Некоторые из рассказов По отличает почти идеальная художественная форма, и они стали подлинными маяками в пространстве рассказа. По мог, если хотел, придать своей прозе истинную поэтичность; он пользовался архаичным и восточным стилем с драгоценной фразой, псевдобиблейским повтором и рефренами, которые столь удачно перешли к писателям более позднего времени, например, к Оскару Уайльду и лорду Дансейни; и когда он пользовался ими, то получался эффект лирической фантазии, почти наркотической в своей сути опиумный сон на языке сна, в котором все неестественные оттенки и странные образы создают симфонию сочетающихся звуков. «Маска красной смерти», «Тишина», «Небылица», «Тень», «Притча» несомненно, поэзия во всех смыслах этого слова, за исключением разве что метрики, берущая силу из музыкальных анналов и визуальных фантазий. Но как раз в двух, внешне менее поэтичных рассказах «Легейя» и «Падение дома Ашера» особенно во втором можно отыскать ту высшую художественность, благодаря которой По занимает место главы в сообществе авторов прозаической миниатюры.
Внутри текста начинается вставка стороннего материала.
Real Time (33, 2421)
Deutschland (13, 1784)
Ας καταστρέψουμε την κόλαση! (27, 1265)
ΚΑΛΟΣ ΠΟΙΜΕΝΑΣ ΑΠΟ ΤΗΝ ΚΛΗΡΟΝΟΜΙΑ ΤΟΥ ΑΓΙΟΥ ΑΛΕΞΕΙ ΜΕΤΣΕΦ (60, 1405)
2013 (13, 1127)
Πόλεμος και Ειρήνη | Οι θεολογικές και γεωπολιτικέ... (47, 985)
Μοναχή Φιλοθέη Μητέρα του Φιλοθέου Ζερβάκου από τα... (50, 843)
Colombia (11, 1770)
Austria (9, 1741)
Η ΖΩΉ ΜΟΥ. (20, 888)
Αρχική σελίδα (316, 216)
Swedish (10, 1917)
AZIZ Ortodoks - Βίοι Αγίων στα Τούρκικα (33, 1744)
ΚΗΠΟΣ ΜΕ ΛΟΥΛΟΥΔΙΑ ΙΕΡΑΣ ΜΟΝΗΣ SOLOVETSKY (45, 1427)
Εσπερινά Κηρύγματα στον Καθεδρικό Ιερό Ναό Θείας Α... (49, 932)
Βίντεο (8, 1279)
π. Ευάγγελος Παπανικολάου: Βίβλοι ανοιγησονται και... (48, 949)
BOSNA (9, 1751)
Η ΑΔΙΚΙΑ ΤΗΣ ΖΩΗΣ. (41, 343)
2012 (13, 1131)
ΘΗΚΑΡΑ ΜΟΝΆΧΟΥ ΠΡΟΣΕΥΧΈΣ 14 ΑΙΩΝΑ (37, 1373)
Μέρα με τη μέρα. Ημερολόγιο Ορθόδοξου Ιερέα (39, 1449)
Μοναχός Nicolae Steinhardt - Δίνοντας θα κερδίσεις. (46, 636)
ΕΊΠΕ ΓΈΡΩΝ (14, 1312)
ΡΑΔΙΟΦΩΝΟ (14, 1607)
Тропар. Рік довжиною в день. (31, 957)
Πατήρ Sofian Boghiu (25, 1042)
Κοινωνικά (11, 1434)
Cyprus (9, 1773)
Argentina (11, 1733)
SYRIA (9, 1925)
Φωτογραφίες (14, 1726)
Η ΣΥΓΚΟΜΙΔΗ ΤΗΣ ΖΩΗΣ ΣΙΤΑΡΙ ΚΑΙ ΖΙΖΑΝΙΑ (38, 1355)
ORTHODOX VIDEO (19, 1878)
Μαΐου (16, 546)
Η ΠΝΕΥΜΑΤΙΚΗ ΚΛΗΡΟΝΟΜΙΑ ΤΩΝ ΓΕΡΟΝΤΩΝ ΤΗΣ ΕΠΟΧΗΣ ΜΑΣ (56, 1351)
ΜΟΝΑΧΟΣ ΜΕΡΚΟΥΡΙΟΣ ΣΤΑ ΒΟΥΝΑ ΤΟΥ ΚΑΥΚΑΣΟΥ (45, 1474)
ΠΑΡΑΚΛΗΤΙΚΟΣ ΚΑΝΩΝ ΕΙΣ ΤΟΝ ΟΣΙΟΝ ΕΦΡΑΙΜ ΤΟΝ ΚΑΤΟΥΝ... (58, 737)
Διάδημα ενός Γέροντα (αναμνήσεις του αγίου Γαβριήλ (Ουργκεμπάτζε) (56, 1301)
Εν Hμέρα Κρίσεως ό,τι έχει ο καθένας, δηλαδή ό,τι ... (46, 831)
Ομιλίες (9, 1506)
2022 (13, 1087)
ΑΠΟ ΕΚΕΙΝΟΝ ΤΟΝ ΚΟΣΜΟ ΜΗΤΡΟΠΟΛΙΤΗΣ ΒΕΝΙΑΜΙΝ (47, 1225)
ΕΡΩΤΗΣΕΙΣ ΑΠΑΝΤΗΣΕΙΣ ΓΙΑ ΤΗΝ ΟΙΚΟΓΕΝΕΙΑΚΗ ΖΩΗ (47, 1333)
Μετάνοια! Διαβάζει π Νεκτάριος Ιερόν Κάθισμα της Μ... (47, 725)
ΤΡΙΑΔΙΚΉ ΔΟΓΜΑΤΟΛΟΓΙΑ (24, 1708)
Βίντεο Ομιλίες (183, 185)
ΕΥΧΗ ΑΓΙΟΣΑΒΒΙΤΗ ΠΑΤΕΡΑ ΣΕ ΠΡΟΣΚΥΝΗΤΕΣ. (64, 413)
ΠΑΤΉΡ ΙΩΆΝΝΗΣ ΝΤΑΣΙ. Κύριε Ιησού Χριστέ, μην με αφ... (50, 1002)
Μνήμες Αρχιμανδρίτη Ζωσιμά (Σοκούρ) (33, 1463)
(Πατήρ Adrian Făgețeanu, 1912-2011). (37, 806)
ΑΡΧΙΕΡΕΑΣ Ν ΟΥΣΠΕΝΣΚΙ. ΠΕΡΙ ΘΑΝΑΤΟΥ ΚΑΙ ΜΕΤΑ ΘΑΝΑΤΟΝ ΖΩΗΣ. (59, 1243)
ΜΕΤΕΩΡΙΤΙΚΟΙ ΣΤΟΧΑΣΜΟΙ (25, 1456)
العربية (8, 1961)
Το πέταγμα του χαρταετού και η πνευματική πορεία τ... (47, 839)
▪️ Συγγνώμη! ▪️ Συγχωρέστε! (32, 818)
Простые и прямолинейные по содержанию, оба эти рассказа обязаны своей высшей магией хитроумному движению темы, проявляющемуся в отборе и расположении эпизодов. «Легейя» рассказывает о первой жене высокого и таинственного происхождения, которая умерла, но после смерти с помощью сверхъестественных сил возвращается и завладевает телом второй жены) даже в последний момент навязывая свою внешность ненадолго ожившему трупу жертвы. Несмотря на, возможно, некоторую многословность и неустойчивость, повествование с нарастающей силой движется к жуткой кульминации. «Ашер», превосходство которого в деталях и пропорциях очевидно, намекает на тайную жизнь неорганических «вещей» и демонстрирует ненормально связанную троицу объектов в конце долгой и изолированной от внешнего мира истории семьи брат, его сестра-близнец и их неправдоподобно старый дом имеют одну душу и погибают в одно и то же мгновение.